■ **AIM OF THE EXERCISE**
Where does the word "dimensions" appear in the data? Copy every line that holds it.

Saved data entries
┄┄┄┄┄┄┄┄┄┄┄┄┄┄┄┄┄┄┄┄

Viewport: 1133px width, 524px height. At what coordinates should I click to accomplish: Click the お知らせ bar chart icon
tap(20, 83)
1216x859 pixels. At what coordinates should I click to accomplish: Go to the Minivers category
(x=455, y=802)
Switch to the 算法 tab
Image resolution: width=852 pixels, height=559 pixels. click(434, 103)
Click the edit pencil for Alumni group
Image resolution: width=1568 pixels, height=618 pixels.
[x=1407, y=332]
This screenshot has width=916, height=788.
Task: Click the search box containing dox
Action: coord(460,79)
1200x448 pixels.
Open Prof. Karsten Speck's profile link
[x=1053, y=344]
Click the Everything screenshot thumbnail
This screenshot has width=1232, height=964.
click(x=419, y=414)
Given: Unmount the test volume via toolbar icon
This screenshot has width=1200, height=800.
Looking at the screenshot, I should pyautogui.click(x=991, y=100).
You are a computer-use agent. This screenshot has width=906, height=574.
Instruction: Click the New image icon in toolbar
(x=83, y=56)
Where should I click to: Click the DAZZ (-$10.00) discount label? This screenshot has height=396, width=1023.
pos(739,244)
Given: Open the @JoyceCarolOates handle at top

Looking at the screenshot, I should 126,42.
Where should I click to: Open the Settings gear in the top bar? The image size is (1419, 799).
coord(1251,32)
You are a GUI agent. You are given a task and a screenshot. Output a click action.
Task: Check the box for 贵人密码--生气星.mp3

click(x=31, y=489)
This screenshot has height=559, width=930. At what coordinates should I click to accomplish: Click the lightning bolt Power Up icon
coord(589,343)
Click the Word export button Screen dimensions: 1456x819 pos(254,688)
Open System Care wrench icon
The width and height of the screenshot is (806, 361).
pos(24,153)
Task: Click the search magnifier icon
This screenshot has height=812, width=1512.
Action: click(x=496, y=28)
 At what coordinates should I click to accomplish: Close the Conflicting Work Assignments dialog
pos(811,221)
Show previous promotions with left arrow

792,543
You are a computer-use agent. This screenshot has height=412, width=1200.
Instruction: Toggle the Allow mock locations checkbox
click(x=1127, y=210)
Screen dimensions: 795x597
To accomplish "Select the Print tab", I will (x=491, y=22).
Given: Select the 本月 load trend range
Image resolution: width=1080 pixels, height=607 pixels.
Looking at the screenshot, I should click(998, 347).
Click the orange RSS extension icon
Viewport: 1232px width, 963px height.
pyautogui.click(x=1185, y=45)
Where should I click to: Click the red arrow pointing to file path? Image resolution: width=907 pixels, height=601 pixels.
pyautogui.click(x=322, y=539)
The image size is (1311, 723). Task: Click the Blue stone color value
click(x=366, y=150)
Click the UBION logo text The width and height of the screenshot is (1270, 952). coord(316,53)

┄┄┄┄┄┄┄┄┄┄┄┄┄┄┄┄┄┄┄┄

■ **YOUR RESPONSE**
Click the Word export button Screen dimensions: 1456x819 pos(254,688)
Screen dimensions: 795x597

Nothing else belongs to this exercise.